Stored data:
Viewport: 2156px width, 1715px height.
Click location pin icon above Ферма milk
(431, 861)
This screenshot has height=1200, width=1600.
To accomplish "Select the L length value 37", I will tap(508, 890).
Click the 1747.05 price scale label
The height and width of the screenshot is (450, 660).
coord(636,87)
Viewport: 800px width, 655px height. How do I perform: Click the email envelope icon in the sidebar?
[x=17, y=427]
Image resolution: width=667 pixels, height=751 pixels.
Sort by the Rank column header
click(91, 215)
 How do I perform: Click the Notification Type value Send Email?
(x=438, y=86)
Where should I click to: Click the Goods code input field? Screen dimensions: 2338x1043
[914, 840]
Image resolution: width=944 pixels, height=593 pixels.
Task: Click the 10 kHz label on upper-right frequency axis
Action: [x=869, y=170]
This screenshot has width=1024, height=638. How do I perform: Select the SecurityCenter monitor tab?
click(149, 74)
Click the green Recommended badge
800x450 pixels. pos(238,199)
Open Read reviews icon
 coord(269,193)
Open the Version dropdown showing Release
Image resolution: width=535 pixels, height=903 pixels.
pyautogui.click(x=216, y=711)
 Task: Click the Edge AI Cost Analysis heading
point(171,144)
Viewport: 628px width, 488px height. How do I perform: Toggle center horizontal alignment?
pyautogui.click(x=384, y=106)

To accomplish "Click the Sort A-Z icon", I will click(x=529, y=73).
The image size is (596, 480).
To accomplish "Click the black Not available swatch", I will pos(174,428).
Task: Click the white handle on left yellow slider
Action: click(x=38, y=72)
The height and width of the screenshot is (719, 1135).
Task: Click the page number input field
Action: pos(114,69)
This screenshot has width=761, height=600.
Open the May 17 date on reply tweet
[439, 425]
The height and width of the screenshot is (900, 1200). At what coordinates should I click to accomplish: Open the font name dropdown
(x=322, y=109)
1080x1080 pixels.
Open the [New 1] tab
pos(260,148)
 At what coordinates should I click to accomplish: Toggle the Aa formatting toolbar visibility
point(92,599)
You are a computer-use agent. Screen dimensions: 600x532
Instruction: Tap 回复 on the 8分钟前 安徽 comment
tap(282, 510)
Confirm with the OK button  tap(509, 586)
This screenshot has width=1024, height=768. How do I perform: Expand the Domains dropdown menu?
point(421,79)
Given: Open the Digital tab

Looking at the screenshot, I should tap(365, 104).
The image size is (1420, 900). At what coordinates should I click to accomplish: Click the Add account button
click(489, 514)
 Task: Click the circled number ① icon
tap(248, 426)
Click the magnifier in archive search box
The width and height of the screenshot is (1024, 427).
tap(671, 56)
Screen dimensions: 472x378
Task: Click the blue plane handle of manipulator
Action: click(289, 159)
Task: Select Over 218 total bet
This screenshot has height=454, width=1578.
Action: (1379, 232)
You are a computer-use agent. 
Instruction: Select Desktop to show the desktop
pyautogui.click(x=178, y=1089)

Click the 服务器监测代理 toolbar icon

Exercise description: For each line above that includes "computer", copy the line.

Exercise output:
You are a computer-use agent. Screen dimensions: 600x532
You are a computer-use agent. 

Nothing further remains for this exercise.